It has been suggested that postmetamorphic animals required novel mechanisms to capture and store iodine following their invasion of freshwater, hence the evolution of a follicular thyroid (Youson and Sower, 2001). The shift to the generation of multiple follicles is likely to have facilitated iodide trapping by two processes: (1) the uptake of iodide from the circulation; and (2) the storage of iodine covalently bound to thyroglobulin, which is a giant glycoprotein that is secreted apically and sequestered in the follicle lumen, thus forming the luminal colloid (Fig. 1C). The importance of enriching prohormone in a secluded space as a means to iodinate more effectively is supported by observations that the necessary components for iodination are expressed in the endostylar zone of organic iodine binding in both urochordates and cephalochordates (Fujita and Sawano, 1979; Tsuneki et al., 1983; Fredriksson et al., 1985). Moreover, sequencing the amphioxus genome has revealed homologs to all genes involved in thyroid hormone synthesis and metabolism in non-vertebrate chordates except for that encoding thyroglobulin (Paris et al., 2008). A recent comparative study confirmed that thyroglobulin is confined to the vertebrate series including lamprey (Petromyzon marinus) (Holzer et al., 2016), further supporting an evolutionary link between the evolution of a novel prohormone and the appearance of a follicular thyroid. Interestingly, thyroglobulin is expressed in the larval lamprey endostyle (Monaco et al., 1978), indicating that the basal machinery for prohormone synthesis and accumulation is already in place before the endostyle metamorphoses into a follicular thyroid. Folliculogenesis thus conveys an elegant solution to meet the increasing demands of hormone supply from a pre-existing factory.

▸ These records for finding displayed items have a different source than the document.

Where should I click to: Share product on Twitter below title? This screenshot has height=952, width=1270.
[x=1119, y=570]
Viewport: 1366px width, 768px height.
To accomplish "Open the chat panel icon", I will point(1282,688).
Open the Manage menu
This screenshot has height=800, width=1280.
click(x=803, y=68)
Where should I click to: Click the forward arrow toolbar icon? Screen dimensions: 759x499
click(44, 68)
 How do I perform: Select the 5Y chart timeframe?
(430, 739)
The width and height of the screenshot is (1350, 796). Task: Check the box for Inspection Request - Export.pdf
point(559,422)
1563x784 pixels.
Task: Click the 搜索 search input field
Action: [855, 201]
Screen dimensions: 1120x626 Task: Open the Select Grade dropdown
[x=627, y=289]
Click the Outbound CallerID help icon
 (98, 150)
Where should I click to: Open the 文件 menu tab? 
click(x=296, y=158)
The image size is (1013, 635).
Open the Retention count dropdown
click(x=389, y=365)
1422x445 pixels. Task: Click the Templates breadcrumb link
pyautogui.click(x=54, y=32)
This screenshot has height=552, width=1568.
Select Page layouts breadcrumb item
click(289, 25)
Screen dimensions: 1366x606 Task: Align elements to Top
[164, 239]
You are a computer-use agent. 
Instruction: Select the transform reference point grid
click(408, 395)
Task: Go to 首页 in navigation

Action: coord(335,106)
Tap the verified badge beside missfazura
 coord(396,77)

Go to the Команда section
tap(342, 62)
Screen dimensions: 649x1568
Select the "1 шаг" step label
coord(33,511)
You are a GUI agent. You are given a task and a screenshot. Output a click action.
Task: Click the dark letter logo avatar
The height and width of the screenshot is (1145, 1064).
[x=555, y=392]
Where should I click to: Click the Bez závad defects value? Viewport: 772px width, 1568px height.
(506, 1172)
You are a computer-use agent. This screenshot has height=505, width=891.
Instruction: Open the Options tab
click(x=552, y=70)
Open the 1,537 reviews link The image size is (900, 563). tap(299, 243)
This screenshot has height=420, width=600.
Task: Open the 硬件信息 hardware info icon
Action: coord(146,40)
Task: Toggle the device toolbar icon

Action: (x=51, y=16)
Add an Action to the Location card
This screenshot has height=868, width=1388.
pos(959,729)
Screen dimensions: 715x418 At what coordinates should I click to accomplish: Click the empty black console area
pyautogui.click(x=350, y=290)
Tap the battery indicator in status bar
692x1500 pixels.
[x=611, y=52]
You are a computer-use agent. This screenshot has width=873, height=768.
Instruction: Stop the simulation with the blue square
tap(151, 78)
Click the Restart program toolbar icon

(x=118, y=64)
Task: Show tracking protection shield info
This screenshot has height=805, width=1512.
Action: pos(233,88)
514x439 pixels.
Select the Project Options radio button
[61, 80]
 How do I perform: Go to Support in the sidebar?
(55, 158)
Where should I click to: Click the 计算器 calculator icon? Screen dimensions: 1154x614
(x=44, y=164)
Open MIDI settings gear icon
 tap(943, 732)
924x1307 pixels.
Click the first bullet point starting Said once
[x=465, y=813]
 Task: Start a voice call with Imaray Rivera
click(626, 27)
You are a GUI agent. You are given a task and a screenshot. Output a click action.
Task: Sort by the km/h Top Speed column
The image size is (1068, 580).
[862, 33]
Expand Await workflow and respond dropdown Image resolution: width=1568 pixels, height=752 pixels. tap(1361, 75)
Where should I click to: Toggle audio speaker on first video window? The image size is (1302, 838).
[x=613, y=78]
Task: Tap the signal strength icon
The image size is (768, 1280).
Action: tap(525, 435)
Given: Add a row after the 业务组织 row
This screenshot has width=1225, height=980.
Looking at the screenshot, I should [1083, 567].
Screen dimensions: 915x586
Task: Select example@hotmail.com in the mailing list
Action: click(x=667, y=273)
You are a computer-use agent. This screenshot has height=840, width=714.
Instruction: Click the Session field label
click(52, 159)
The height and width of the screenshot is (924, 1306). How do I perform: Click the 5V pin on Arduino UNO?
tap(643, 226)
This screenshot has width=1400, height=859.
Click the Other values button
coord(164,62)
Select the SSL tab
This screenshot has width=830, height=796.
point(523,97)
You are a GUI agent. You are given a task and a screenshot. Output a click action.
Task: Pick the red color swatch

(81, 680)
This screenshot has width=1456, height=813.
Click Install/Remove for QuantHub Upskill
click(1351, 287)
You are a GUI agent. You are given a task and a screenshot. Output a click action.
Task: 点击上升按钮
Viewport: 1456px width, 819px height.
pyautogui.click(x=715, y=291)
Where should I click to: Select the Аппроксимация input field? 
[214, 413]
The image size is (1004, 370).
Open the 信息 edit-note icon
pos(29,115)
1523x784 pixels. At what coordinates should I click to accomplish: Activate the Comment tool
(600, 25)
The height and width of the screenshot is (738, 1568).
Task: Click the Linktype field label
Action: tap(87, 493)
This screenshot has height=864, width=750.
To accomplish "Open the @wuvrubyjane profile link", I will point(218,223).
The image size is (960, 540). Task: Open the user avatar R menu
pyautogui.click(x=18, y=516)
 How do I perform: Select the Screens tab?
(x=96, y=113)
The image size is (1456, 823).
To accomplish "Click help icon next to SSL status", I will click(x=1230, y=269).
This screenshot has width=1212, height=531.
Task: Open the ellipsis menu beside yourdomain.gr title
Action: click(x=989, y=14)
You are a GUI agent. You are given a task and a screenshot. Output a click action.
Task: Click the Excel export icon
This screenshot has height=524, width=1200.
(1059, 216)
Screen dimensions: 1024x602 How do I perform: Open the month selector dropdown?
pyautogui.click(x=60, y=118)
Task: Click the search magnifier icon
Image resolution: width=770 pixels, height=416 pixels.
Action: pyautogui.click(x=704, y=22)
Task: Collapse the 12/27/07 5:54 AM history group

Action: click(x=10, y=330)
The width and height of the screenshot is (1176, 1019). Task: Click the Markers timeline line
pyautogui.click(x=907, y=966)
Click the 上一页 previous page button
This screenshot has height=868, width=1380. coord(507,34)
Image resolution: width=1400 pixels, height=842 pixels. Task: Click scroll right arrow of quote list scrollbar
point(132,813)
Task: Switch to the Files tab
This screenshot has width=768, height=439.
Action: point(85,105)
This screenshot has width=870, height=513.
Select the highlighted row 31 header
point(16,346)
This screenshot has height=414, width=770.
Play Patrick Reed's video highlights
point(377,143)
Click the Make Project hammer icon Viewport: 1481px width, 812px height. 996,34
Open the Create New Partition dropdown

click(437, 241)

Thyroid specification: in vivo and in vitro
The thyroid gland is the anteriormost organ that develops from foregut endoderm. In contrast to the requirements of other foregut derivatives, retinoic acid (RA) is not necessary for early thyroid specification and development (Bayha et al., 2009). In fact, exposure of Xenopus embryo explants to RA switches progenitors in the presumptive thyroid domain to a lung developmental program (Wang et al., 2011). In line with this, in vitro studies of mouse ESCs have revealed similarities between thyroid and lung development. These, together with studies in mice, have identified key roles for fibroblast growth factors (Fgfs) and bone morphogenetic proteins (Bmps) in inducing thyroid fate.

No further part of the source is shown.